AEM tracked the recovery of its key client Intel, which soared 11.4 per cent in the past week on strong expected demand for data centre chips. Meanwhile, the shares of Innotek – which in October clinched a deal to supply equipment to support Nvidia’s AI efforts – spiked over the past week, climbing 19 per cent to S$0.74 as at market close on Jan 21.
Despite the steep levy, these latest semiconductor tariffs will have a “minimal impact” on Singapore, said the Republic’s Ministry of Trade and Industry on Tuesday. The tariffs only apply to a “narrow category of semiconductors not currently manufactured in Singapore”, said the ministry, which arrived at its preliminary assessment after consultation with the local semiconductor industry.
Still, there’s a potential overhang in the future that investors will be watching. In the same announcement, the White House said that in the “near future”, Trump may impose broader tariffs on imports of semiconductors and “their derivative products”.

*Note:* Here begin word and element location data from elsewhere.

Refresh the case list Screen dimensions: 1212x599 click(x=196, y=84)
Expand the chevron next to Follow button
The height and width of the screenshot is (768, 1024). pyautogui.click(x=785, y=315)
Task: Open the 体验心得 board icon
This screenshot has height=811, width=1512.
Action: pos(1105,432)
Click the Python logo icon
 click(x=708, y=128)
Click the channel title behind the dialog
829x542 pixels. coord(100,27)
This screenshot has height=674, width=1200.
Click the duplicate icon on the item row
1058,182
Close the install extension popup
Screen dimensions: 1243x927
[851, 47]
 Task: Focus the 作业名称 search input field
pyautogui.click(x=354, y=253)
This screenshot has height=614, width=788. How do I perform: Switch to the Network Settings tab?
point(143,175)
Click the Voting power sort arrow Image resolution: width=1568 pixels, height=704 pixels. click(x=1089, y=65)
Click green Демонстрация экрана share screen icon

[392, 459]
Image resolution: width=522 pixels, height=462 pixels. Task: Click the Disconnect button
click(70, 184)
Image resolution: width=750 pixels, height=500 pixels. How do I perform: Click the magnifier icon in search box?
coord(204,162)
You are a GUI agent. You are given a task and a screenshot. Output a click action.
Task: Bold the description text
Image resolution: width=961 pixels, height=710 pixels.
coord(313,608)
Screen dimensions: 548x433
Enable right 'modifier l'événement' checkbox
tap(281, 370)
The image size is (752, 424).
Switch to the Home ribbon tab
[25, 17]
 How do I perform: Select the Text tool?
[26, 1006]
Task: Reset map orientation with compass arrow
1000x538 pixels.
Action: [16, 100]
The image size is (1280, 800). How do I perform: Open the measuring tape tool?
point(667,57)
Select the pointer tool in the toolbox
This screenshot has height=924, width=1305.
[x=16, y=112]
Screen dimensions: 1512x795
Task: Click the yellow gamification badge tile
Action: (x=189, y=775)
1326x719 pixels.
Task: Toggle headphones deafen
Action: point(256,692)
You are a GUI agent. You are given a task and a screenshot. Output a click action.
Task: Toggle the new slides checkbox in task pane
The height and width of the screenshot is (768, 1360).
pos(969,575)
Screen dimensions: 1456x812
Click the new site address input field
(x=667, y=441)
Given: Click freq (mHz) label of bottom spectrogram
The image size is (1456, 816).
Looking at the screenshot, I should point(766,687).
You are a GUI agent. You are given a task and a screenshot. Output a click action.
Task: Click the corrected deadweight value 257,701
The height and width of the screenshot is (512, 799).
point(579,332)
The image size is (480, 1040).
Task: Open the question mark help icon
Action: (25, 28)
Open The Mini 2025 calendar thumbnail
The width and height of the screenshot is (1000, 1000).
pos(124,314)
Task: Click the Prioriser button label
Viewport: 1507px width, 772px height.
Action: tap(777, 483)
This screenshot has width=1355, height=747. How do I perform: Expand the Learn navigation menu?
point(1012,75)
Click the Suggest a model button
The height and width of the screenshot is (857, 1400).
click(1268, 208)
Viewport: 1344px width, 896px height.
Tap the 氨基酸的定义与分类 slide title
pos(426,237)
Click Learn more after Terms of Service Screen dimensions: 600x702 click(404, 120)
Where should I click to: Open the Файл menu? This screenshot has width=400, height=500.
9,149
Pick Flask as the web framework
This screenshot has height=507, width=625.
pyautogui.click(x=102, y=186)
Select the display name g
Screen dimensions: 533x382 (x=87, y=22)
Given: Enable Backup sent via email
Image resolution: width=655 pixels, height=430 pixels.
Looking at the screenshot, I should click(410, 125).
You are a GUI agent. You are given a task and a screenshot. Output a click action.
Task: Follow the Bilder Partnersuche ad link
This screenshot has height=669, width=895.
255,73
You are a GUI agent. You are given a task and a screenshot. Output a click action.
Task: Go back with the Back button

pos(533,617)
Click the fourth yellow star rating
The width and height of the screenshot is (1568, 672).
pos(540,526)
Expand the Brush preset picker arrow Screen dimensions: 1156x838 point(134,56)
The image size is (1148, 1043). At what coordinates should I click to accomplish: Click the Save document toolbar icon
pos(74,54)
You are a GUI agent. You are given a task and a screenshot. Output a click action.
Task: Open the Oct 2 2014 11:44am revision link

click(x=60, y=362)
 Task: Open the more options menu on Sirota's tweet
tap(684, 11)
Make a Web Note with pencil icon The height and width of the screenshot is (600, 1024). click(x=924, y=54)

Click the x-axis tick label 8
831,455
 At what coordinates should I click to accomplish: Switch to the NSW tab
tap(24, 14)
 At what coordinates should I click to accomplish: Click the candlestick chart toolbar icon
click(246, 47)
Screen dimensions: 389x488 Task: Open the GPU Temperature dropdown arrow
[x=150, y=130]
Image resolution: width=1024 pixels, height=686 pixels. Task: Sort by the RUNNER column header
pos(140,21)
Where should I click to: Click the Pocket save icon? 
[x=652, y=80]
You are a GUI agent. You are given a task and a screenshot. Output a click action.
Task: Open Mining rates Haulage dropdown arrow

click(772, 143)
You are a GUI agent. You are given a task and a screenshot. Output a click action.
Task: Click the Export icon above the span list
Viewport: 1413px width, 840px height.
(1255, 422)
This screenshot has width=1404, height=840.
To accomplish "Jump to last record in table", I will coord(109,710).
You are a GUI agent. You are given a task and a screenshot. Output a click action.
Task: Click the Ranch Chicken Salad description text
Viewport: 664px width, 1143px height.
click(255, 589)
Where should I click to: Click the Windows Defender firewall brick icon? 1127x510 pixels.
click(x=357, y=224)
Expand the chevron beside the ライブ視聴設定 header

Analysts positive even as investors go short
Sentiment remains cautious. Together with the decline in certain stocks, both UMS and AEM were two of the five most shorted Singapore stocks as at Jan 16, S&P Global Market Intelligence said.
But analysts are positive. Macquarie Equity Research on Monday initiated coverage on Frencken with an “outperform” rating and a target price of S$1.76. The equities platform said it expects a second-half 2026 pickup in semiconductor orders for Frencken.
Frencken customer ASML, which holds a near-monopoly on the advanced lithography machines used to produce high-end AI chips, could be receiving bigger orders for those machines – a rise from 47 to 54 units, with shipments to be backloaded, said its analysts.
“We expect this to translate to more orders for Frencken, as ASML demands more parts to fulfil its order backlog,” they added.
Ahead of the latest tariffs, DBS on Jan 9 reiterated a constructive stance on Singapore technology, citing an extended semiconductor upcycle and state-led market reforms.
The bank favoured Frencken, with a target price of S$1.92, for its diversified semiconductor exposure, alongside UMS, with a target price of S$1.85, which it said should capitalise on AI-driven production ramps and double-digit industry growth.
Global chip stocks also soared on Thursday after Nvidia chief executive officer Jensen Huang said in Davos that the global AI buildout will require trillions of dollars of investment – reinforcing investor enthusiasm.
The memory effect
Beyond the limited direct impact of tariffs, Singapore’s manufacturing sector is expected to benefit from the sustained global shortage of dynamic random-access memory (DRAM) chips. The scarcity is expected to last for at least another year, having been spurred by Micron’s exit from the consumer DRAM market.
Both UMS and Frencken are beneficiaries of the global shortage, DBS said.
Micron produces 98 per cent of its top-end flash memory chips in Singapore and plans to start operations at its upcoming high-bandwidth memory (HBM) manufacturing plant in Singapore later this year. HBM is used for high-performance tasks such as training AI models.
Reflecting this demand, shares of US-listed Micron have risen about 66 per cent since the company’s announcement on Dec 3 and continued to rally in 2026, climbing about 16 per cent since the latest tariffs were announced as HBM demand continues to rise.
Analysts contend that the accretion of value in upstream semiconductor manufacturing will likely eclipse broader downstream cost pressures, presenting a potential strategic upside for major production hubs like Singapore.